|Roy Shannon with his Quickie airplane. (photo by Phil Weston)
By Randy Dufault
August 1, 2013 - Burt Rutan airplane designs always turn heads and attract attention. But that is not why Roy Shannon took on a Quickie 500 project.
"In 1997 I got a new job, and my new boss was a pilot," Shannon said. "He was wheeling and dealing in planes and found out I liked planes. He asked why I wasn't a pilot, and I said it's too expensive."
Shannon's boss then shared the EAA story. Building a plane is not all that uncommon and is one way to keep the expenses manageable. And, by the way, would Shannon like to buy a kit?
After some negotiation Shannon took home a reasonably complete set of parts for the airplane, including an engine.
He completed the project and now has nearly 500 hours in the little canard that cost him, including a trailer that avoids the expense of hangar rental, just a bit over $5,000.
A local EAA chapter played a big role in getting the project done.
"I had some experience with wood and metal," Shannon said. "Composite was kind of scary for me to think of. At our chapter we had a gentleman who several years ago was marketing the plans and kits for [a] two-seat low-wing composite aircraft. I spoke with him, and he said don't worry about composites. When you get ready to do the lay-up call me, and I will come over.
"We had the fuselage glassed in a day with his help."
Economy was key to every aspect of the build. Paint came second-hand, and at half price, from a gentleman that was unhappy with a batch he purchased. Both the interior splatter finish and the trim colors came from spray cans purchased at Wal-Mart. Another deal acquired all the metal required to construct the trailer at wholesale prices.
"I've been a scrounger all my life," Shannon said.
The little airplane is a real attention-getter both on and off the ramp.

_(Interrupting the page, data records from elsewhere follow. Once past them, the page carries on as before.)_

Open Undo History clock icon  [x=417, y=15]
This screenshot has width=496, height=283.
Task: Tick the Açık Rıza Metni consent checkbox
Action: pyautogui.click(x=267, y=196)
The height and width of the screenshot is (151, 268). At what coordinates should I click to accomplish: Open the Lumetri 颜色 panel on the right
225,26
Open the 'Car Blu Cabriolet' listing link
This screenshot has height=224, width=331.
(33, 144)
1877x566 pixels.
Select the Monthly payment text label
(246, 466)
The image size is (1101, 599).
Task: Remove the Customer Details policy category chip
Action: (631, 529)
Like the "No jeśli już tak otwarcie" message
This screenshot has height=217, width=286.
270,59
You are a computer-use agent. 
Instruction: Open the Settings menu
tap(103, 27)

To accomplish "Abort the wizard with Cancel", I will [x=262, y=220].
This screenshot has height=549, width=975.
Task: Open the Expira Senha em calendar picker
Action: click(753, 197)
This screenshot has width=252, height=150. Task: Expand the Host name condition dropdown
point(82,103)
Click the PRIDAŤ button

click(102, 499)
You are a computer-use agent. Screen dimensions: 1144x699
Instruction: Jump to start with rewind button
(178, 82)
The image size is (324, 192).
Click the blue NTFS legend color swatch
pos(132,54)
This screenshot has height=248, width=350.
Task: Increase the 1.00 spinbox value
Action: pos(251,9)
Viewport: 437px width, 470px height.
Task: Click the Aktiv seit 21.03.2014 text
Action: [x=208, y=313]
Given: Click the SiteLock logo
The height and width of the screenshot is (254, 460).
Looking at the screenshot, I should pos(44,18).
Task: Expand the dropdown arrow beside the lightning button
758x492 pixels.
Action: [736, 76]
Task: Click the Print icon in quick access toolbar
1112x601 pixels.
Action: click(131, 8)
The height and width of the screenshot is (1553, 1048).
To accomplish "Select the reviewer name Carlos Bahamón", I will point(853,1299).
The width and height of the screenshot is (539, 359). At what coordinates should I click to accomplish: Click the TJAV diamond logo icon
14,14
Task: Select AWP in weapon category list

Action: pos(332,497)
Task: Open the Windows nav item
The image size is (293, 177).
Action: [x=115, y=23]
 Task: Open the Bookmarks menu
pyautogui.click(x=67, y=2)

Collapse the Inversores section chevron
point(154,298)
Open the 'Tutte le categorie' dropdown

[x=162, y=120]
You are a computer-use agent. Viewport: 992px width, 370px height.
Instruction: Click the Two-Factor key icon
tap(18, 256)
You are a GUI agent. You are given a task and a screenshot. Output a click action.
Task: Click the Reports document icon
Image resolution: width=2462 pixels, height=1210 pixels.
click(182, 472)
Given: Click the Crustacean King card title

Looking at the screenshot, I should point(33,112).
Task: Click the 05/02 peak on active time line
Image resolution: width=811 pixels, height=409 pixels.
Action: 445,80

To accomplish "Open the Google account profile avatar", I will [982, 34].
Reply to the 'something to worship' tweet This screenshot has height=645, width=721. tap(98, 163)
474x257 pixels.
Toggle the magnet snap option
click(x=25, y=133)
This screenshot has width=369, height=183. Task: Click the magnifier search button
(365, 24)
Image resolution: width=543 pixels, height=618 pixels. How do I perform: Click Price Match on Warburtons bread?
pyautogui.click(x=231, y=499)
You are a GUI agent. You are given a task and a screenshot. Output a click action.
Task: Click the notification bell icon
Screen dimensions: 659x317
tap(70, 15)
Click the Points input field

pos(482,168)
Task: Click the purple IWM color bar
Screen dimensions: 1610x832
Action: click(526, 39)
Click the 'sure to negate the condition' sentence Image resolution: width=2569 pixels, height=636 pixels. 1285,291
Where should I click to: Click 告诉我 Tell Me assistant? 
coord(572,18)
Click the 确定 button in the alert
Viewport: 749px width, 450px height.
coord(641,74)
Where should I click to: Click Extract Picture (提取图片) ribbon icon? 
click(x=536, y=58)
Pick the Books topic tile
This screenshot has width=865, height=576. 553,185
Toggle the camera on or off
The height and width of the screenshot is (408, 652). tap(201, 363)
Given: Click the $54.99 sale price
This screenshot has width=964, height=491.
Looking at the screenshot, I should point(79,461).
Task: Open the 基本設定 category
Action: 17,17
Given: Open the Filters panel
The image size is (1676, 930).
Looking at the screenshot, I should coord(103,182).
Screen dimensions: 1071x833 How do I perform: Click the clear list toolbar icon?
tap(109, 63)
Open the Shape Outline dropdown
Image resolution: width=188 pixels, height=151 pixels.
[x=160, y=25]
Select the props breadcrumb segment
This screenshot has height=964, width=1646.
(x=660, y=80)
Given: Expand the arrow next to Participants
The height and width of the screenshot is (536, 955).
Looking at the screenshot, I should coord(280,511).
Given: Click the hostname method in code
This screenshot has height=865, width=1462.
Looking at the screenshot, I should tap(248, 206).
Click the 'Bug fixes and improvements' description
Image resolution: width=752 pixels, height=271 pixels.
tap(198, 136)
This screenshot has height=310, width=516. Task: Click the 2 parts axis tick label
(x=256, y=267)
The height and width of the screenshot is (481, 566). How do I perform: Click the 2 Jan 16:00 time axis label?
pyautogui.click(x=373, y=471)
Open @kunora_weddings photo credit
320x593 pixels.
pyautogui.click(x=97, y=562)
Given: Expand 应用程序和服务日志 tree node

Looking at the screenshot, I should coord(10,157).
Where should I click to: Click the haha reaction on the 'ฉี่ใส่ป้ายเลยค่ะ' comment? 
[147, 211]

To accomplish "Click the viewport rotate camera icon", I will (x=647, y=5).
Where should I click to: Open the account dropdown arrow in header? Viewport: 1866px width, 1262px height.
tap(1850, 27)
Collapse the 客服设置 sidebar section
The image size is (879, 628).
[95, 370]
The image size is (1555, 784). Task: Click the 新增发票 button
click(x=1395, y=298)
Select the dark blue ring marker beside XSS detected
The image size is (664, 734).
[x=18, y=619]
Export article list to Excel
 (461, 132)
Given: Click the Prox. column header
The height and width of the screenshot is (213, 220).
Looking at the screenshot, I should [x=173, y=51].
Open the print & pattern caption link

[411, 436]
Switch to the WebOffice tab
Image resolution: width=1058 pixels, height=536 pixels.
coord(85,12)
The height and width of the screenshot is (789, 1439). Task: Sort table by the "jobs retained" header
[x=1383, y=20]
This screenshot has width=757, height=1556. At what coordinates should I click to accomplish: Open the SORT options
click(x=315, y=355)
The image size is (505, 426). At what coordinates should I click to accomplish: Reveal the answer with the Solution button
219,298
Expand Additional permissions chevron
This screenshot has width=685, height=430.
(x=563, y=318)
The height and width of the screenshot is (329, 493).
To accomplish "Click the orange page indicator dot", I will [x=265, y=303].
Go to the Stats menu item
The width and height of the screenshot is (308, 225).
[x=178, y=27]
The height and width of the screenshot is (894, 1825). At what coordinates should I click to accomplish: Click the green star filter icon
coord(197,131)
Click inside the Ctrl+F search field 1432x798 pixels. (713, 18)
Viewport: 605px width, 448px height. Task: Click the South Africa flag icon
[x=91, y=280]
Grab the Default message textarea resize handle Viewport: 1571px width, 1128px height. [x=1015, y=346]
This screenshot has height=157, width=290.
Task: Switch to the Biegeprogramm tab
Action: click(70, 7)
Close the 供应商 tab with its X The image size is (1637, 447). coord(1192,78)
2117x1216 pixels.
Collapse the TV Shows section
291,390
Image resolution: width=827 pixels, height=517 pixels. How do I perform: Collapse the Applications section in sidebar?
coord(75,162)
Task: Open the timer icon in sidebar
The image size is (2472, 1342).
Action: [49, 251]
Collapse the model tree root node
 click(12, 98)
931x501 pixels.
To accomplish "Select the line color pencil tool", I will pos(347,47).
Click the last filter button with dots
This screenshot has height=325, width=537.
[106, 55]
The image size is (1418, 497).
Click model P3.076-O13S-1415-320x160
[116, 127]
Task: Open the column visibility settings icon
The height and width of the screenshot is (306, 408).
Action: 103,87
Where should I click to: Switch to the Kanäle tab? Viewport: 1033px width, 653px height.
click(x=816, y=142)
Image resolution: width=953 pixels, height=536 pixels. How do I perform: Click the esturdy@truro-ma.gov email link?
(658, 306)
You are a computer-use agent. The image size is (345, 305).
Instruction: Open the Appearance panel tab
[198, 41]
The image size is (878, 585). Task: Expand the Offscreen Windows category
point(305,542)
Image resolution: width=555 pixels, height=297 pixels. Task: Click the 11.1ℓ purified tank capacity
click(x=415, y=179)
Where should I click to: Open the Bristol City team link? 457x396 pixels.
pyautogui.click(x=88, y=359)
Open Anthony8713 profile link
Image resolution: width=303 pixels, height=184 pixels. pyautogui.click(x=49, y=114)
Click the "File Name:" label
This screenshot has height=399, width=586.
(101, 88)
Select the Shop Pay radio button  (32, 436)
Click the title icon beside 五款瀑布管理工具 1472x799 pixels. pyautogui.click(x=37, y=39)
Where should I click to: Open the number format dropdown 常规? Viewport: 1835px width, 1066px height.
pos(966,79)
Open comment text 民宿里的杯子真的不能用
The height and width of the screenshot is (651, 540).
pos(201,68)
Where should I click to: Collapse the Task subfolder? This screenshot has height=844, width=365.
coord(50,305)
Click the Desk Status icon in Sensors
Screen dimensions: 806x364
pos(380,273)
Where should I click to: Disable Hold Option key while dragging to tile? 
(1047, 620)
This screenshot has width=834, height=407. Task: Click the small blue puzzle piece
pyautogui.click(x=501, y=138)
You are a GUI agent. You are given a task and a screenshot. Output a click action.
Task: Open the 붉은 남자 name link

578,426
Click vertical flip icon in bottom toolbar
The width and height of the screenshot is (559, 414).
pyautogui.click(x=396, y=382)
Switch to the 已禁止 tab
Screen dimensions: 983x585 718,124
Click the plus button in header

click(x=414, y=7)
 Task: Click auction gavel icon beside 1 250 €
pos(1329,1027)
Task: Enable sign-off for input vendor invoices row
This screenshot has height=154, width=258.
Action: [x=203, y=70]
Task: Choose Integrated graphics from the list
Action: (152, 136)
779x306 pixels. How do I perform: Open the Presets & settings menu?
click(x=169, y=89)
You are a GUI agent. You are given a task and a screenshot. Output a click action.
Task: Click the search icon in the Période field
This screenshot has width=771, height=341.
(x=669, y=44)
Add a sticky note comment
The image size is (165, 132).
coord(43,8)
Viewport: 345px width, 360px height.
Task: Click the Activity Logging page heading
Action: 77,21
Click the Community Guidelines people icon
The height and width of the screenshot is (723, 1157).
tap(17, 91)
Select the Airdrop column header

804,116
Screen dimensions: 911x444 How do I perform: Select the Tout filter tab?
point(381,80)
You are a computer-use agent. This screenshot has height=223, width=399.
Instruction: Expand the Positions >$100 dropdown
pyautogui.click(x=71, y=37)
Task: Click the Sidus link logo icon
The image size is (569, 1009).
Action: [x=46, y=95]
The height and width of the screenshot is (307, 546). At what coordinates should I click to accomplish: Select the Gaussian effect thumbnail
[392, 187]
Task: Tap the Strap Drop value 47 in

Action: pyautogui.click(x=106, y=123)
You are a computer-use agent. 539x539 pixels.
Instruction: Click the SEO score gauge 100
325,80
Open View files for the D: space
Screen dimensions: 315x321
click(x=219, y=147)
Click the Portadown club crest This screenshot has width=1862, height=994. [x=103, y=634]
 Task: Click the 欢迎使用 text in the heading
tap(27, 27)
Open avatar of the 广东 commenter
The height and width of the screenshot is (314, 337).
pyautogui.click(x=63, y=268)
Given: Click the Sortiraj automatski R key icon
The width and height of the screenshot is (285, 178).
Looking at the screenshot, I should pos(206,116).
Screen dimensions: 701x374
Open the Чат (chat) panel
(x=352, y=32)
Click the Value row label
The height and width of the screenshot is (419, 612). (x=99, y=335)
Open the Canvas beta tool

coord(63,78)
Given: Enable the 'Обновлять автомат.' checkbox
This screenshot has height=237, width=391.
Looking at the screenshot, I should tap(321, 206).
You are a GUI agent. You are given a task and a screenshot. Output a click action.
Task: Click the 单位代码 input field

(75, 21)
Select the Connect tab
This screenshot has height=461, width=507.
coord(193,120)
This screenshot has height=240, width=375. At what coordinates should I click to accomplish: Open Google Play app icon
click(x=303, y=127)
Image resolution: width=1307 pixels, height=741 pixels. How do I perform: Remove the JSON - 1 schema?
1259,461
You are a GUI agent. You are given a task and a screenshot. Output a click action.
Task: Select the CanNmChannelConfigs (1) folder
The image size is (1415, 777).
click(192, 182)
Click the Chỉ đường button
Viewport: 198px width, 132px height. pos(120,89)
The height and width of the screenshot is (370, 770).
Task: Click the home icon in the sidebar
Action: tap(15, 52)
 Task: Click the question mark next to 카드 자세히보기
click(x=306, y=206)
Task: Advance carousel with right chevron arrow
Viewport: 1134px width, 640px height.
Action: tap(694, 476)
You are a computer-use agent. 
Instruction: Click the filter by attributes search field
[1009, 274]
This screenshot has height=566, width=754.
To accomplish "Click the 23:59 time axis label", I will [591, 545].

"I was never one that has anything anyone is interested in," Shannon said. "This thing has changed that. I can pull up in the middle of 10 beautiful [Van's] RVs, and it still gets a lot of attention.
"[On the road] I get cars behind me, beside me, you see them with their cameras trying to take pictures. So I get attention on the way to the airport, at the airport. It's been a lot of fun."
As is the norm for many builders, Shannon launched into a VariEze project soon after the Quickie took to the air.
"I'm still probably a few years away from flying," he said. "But again I'm staying with the Rutan design, something efficient that is affordable. That seems to be the sweet spot for me.
"If you go for an older design that there is not much demand for, people have parts that you can pick up at a reasonable price. You can still end up with something not too old that still gets attention, is efficient, and fun."
Shannon credits the little plane with much more than the feeling of achievement any successful builder would have.
"Aviation has really changed my life," he said. "My self-confidence, accepting and offering help from people, trying to achieve goals. Some things you may not realize are possible [are really] possible.
"It helped me and my father have some experiences together. It just so happened to work out that he was visiting and he was able to be there to witness the first flight. And when he came over to me he looked at it and said 'good job.' That created a different connection between my father and me. I had a different respect for him that I never had before. That was a big change in my life."
2013 was the first chance Shannon had to bring his plane to EAA AirVenture Oshkosh and was overwhelmed by the attention the project received.
"I never thought this would happen for a very long time."